It is one of India's newspapers of record, yet even it is complaining that rural Indian students were expected to know about Genetically Modified Crops.
But rural students in India SHOULD know about Genetically Modified Crops, because they overwhelmingly come from an agricultural background.
It is the fault of the educational system if they haven't been taught about GM crops.
 

Inst

Captain
The important thing to note is that when Democracy Cultists start expounding about the superiorities of democracy, they're talking Sweden. Sweden is a highly-developed country that chose a ridiculously stupid coronavirus policy, but it has high human capital development and a good quality of life.

But India is also a democracy, and it's also a STABLE democracy in that its democracy is not going to liberalize further. The democracy of India works by creating enemies, whether they be the Pakistanis or the Chinese, and using them as scapegoats to question why living standards in India are so crap. The "give" that the Indian state and power structure gives Indians is the knowledge that they're the Indian and they're the regional hegemons--as long as they get their usual beatings of Pakistani militants or Nagaland insurgents, they're happy living waist deep in cow dung.

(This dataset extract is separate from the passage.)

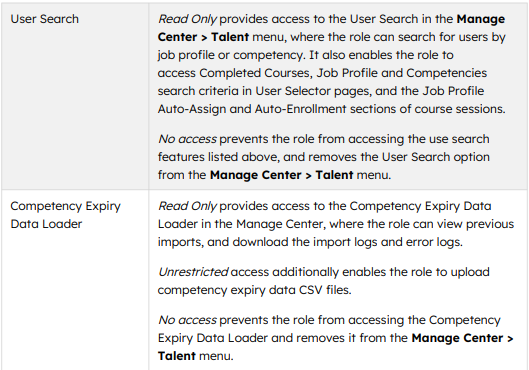Click 'No access' in the User Search row

tap(187, 139)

So I guess this is China discovering what democracy actually is; it's had a poor understanding of democratic politics as can be seen from the disaster in Hong Kong. Democracy is actually a variation of theocracy; if the people "rule" or are the medium of rule, you control the people by ideological control. That's why democracies in general have religious tolerance as a principal, because they're at an ideological crossroads. Either you admit that the people can be ridiculously stupid and misled to believe in a man in the sky that controls everything and that it might not be wise to allow these delusional people to control the levers of power, or you deny the existence of human fallibility and allow them to maintain ridiculous notions, with things like abortion bannings or religious murder as part of their "human rights".

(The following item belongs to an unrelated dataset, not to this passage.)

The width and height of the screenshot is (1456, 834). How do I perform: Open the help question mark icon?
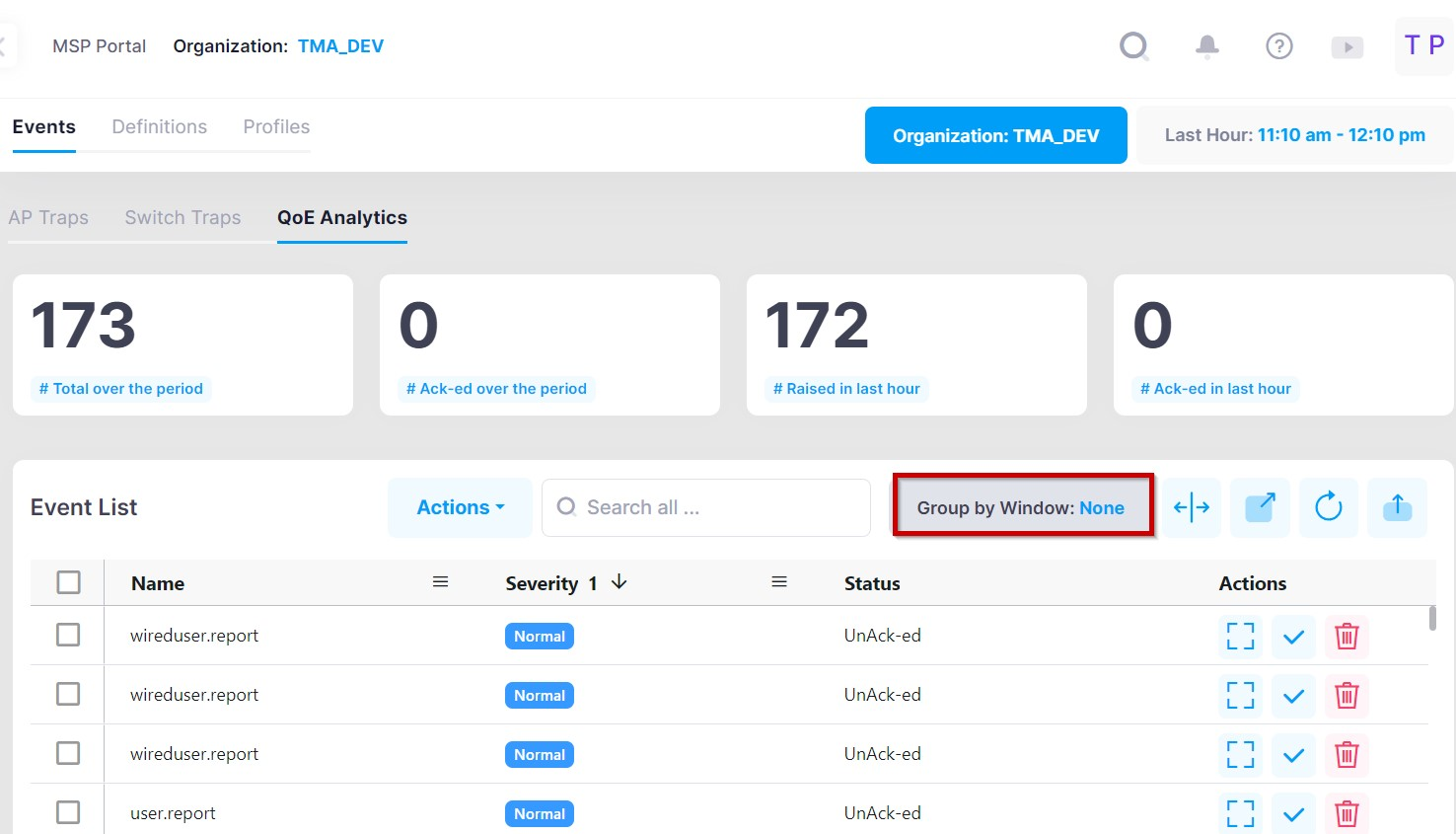tap(1278, 46)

This is, incidentally, also the superiority of democracy to autocratic systems. Since democracy is the constant struggle between ideological systems (what degree of religion should be in public life? How much should the state act against economic elites, social elites? What is the use of tradition? Each ideological system, also known as political party, in a democracy has a distinct viewpoint in such), and that it hasn't abolished itself to create an autocracy, it means that every democracy has stronger ideological force than an autocratic system by the virtue of sustaining itself.